Efek Sosial dan Psikologis
Selain dari sisi medis, inses juga menimbulkan trauma psikologis jangka panjang, khususnya jika melibatkan anak-anak. Polri telah menunjukkan bagaimana pelaku inses sering menggunakan teknik "grooming" untuk memanipulasi korban hingga tidak sadar bahwa mereka sedang dilecehkan.
"Karena adanya keterbatasan pengetahuan, sebagaimana kita ketahui tadi dari empat korbannya, tiga anak-anak, jadi mereka tidak tahu apakah itu dilakukan pelecehan atau pencabulan," jelas Brigjen Nurul Azizah, 22 Mei 2025.
Dampak psikologis dari pelecehan semacam ini mencakup depresi, PTSD (post-traumatic stress disorder), hingga kecenderungan untuk mengulangi pola kekerasan dalam relasi dewasa mereka.
Dari aspek genetik, medis, hingga sosial, hubungan sedarah terbukti membawa lebih banyak mudarat daripada manfaat. Banyak negara, termasuk Indonesia, menjerat pelaku inses dengan hukuman pidana berat.
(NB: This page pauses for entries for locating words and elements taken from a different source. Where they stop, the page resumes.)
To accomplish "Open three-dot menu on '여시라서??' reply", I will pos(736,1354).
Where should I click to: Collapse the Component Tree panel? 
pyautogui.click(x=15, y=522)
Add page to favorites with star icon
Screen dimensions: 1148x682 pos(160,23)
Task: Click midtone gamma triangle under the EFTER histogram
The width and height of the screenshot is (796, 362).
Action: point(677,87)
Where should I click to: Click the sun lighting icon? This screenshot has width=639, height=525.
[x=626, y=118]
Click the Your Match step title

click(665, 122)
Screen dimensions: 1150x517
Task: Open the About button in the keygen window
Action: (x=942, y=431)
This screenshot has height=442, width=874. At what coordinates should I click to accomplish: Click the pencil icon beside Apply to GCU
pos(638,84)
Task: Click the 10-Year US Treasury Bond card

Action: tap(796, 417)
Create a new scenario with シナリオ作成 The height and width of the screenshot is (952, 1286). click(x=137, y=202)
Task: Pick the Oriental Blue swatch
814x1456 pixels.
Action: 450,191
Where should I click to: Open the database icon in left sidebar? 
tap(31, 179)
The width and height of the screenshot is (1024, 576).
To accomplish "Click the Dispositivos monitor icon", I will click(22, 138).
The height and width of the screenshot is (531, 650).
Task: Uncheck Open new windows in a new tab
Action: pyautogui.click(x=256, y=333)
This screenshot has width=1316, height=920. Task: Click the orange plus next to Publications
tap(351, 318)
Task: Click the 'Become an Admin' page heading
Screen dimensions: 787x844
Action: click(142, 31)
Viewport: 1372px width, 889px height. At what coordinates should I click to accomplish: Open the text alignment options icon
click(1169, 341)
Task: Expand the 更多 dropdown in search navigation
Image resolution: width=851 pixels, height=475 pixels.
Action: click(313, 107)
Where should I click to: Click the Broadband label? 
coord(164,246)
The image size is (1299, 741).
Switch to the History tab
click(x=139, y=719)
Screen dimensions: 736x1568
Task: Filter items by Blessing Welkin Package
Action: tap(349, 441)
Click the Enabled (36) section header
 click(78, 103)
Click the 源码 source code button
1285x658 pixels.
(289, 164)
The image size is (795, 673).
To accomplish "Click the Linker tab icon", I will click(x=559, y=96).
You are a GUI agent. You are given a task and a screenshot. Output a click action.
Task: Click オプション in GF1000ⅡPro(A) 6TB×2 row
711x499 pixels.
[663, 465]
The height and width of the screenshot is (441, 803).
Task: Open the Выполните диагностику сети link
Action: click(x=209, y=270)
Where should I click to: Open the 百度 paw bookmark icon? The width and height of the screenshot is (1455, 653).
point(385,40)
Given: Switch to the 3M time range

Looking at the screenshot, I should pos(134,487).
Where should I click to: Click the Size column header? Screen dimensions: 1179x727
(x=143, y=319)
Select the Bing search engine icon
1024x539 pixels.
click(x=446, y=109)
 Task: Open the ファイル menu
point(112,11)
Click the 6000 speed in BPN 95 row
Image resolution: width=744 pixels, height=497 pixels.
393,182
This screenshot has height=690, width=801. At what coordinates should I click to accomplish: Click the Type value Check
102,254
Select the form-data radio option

Namun pencegahan tidak cukup dengan hukum semata—pendidikan publik, pemahaman agama, dan kesadaran kesehatan harus menjadi garda terdepan dalam melindungi generasi mendatang.
Inses bukan hanya pelanggaran norma, tetapi juga serangan terhadap martabat, akal sehat, dan masa depan umat manusia.